▶ _WHAT YOU HAVE TO DO_: Only the lines from the top of the data through the one with "Task: Click the Back arrow in the toolbar" are to be written out, each exactly as it stands.

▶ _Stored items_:
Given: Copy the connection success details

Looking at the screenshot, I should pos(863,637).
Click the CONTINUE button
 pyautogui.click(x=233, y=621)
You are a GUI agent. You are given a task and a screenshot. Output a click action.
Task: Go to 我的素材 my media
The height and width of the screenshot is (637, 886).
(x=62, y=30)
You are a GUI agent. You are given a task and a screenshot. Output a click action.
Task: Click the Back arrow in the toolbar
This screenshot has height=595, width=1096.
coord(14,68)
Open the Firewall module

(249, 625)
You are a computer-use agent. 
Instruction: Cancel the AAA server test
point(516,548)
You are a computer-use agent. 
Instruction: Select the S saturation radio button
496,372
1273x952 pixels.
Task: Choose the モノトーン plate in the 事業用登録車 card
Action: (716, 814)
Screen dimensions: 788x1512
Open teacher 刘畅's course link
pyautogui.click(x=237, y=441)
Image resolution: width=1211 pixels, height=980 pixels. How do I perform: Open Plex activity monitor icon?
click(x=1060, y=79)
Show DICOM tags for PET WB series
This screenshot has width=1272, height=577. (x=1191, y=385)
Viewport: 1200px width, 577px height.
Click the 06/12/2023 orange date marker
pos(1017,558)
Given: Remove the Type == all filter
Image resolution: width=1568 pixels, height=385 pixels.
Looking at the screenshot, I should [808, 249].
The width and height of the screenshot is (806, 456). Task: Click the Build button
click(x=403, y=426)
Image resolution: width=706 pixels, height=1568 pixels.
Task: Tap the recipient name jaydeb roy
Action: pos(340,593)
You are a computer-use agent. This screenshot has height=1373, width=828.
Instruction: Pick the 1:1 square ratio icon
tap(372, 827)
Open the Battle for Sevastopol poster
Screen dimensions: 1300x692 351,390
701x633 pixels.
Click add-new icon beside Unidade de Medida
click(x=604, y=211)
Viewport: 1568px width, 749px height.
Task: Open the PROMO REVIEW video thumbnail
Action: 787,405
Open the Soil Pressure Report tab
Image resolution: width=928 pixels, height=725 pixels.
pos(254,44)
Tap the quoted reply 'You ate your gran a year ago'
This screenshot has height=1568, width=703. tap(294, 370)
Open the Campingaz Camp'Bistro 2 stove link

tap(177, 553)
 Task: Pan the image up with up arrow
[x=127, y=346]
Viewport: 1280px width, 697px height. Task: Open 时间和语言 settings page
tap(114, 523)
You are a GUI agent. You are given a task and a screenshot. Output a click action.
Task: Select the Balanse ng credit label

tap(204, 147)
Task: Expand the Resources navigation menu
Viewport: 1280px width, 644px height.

▶ _RESULT OF THIS EXERCISE_:
Given: Copy the connection success details

Looking at the screenshot, I should pos(863,637).
Click the CONTINUE button
 pyautogui.click(x=233, y=621)
You are a GUI agent. You are given a task and a screenshot. Output a click action.
Task: Go to 我的素材 my media
The height and width of the screenshot is (637, 886).
(x=62, y=30)
You are a GUI agent. You are given a task and a screenshot. Output a click action.
Task: Click the Back arrow in the toolbar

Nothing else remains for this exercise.